* _Tarea propuesta_: Reproduce de forma íntegra y literal el relato del viaje al Mont-Blanc que aparece a continuación.

* _Texto fuente_:

****************************************

Un dos de septiembre salí de Pamplona en dirección a Chamonix, Francia. Cuando llegué a las proximidades de esta localidad, la primera visión del Mont-Blanc bajo los rayos del sol, colmado de glaciares y de neveros resplandecientes, fue decisiva: quedé hechizado ante su figura majestuosa e imponente. El sueño de su ascensión durante varios años ansiado podría convertirse por fin en realidad; pero aún los obstáculos eran importantes, ya que me encontraba solo y existía la incertidumbre de la climatología.

****************************************

* _Extracto del listado_:
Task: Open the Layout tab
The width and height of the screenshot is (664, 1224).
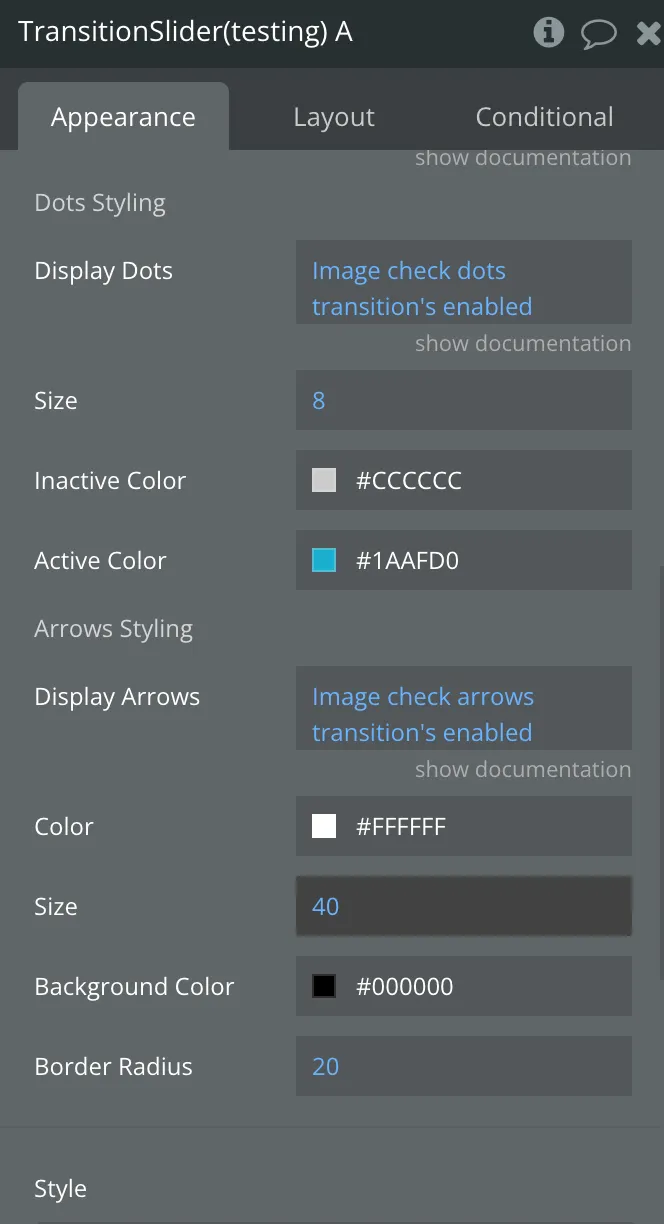Action: point(333,117)
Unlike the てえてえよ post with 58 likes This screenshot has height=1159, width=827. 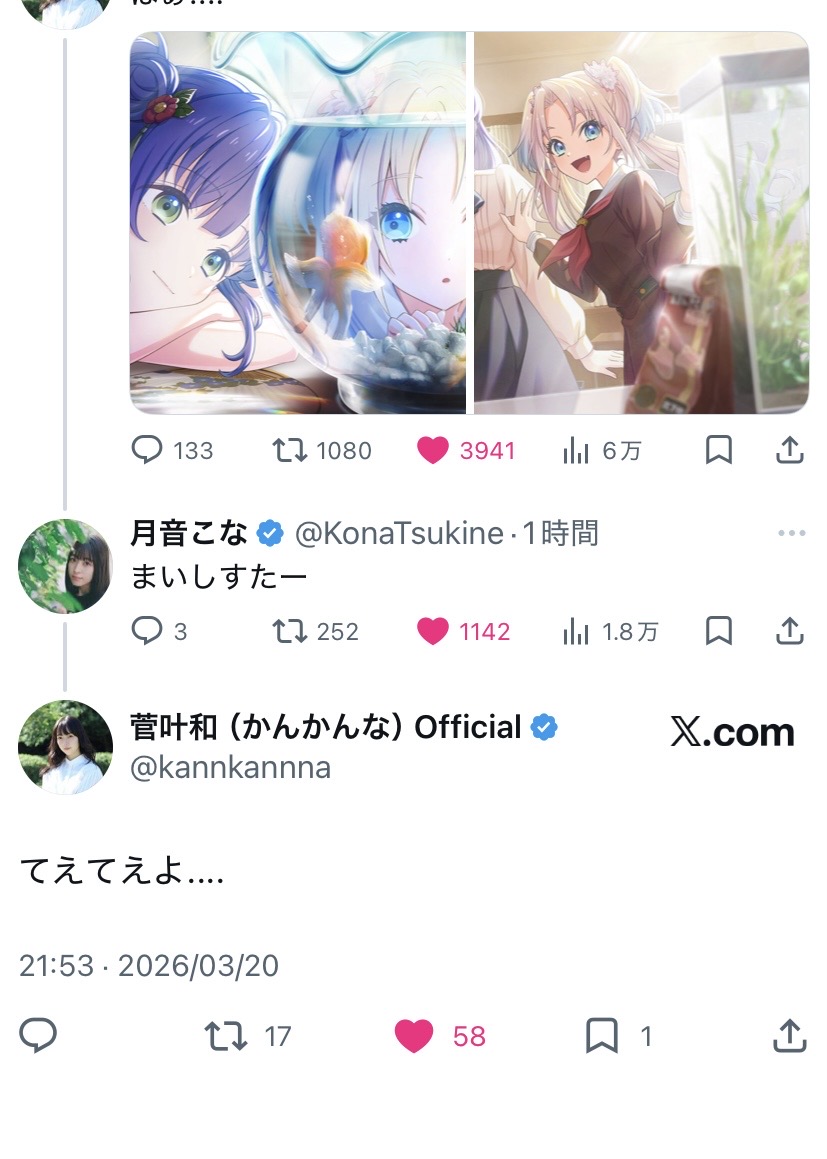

****************************************

* _Solución del ejercicio_:
Un dos de septiembre salí de Pamplona en dirección a Chamonix, Francia. Cuando llegué a las proximidades de esta localidad, la primera visión del Mont-Blanc bajo los rayos del sol, colmado de glaciares y de neveros resplandecientes, fue decisiva: quedé hechizado ante su figura majestuosa e imponente. El sueño de su ascensión durante varios años ansiado podría convertirse por fin en realidad; pero aún los obstáculos eran importantes, ya que me encontraba solo y existía la incertidumbre de la climatología.